_Task statement:_
Repeat the data word for word. Do not include the pictures.

_Data provided:_
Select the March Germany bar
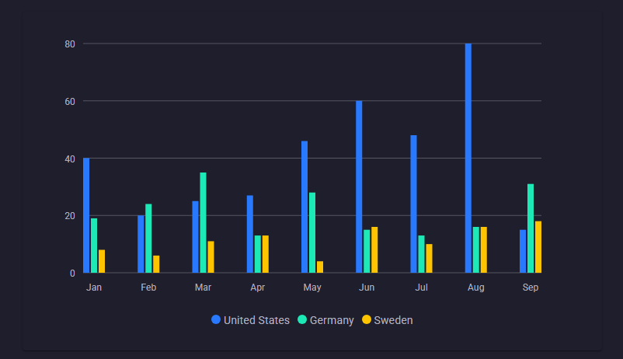The width and height of the screenshot is (623, 359). (203, 223)
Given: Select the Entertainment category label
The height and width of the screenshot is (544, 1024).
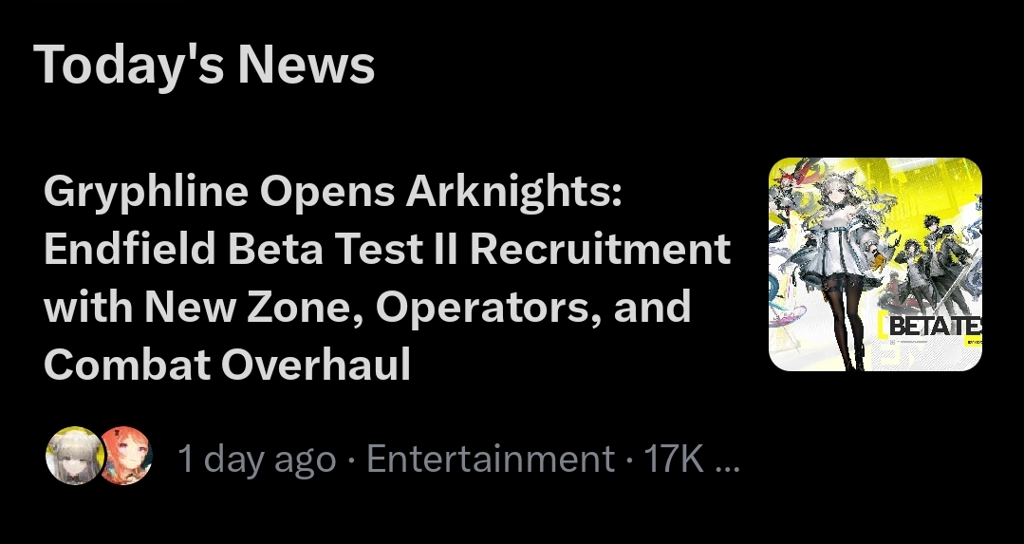Looking at the screenshot, I should coord(491,459).
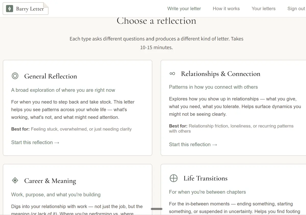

_Result:_
Select the March Germany bar
The width and height of the screenshot is (623, 359). (203, 223)
Given: Select the Entertainment category label
The height and width of the screenshot is (544, 1024).
Looking at the screenshot, I should coord(491,459).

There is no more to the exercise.